Score the Job Description Pack. A strong pack is typically **≥ 22/30** with no category below 3.

## 1) Outcome clarity (1–5)
- **1:** No 12-month outcomes; mostly tasks and traits.
- **3:** Outcomes exist but are vague or not tied to business impact.
- **5:** Outcomes are specific, measurable where possible, and clearly tied to business impact + owned artifacts.

## 2) Spike definition (1–5)
- **1:** Laundry list of skills; no prioritization.
- **3:** Some prioritization but unclear what “strong” looks like.
- **5:** 1 major + 1–2 minors are crisp, evidence-backed, and directly linked to outcomes.

## 3) Signal & differentiation (1–5)
- **1:** Generic JD could apply anywhere.
- **3:** Some company context, but role still feels template-y.
- **5:** Clear “why here / why now”, concrete constraints, and specific challenges that attract the right candidates.

## 4) Honesty & filtering (1–5)
- **1:** Oversells or hides constraints; no filters.
- **3:** Some truth statements but weak self-selection.
- **5:** Candid, specific “what’s hard” + “who will thrive/won’t” that helps candidates self-select without bias.

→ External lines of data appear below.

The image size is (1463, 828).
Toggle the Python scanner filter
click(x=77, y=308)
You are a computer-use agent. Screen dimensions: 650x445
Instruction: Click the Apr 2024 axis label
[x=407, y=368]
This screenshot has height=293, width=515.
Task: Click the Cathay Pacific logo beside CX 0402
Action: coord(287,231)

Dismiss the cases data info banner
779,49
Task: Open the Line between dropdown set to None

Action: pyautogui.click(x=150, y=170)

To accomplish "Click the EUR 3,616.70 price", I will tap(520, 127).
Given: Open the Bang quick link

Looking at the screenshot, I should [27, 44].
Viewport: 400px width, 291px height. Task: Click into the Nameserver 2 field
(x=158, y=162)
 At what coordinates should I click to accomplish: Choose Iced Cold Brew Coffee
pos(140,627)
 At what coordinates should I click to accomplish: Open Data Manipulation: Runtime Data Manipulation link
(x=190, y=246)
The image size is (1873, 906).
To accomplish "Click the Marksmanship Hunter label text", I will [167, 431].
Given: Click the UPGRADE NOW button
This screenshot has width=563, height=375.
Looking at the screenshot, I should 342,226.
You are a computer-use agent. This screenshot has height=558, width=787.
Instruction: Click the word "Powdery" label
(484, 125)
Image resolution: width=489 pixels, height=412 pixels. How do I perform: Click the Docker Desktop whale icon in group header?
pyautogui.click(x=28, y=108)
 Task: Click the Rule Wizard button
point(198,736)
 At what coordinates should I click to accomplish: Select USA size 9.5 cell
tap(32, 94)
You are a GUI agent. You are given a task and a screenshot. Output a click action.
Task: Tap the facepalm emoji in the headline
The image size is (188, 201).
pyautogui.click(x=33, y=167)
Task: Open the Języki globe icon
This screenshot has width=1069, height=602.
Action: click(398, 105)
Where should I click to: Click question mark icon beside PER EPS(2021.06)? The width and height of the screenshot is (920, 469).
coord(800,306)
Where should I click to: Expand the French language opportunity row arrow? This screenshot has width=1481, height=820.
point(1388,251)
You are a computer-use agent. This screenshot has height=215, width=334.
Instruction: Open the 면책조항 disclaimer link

## 5) Inclusivity & compliance hygiene (1–5)
- **1:** Includes biased language or ambiguous requirements; missing basic guardrails.
- **3:** Mostly clean but still has jargon/bias risk or unclear constraints.
- **5:** Clear, inclusive language; constraints stated truthfully; EEO/accommodations placeholder included; avoids protected-class proxies.

## 6) Iteration readiness (1–5)
- **1:** Treated as a one-and-done document.
- **3:** Mentions iteration but no triggers or tracking.
- **5:** Has iteration triggers, owners, and a version log tied to candidate signal.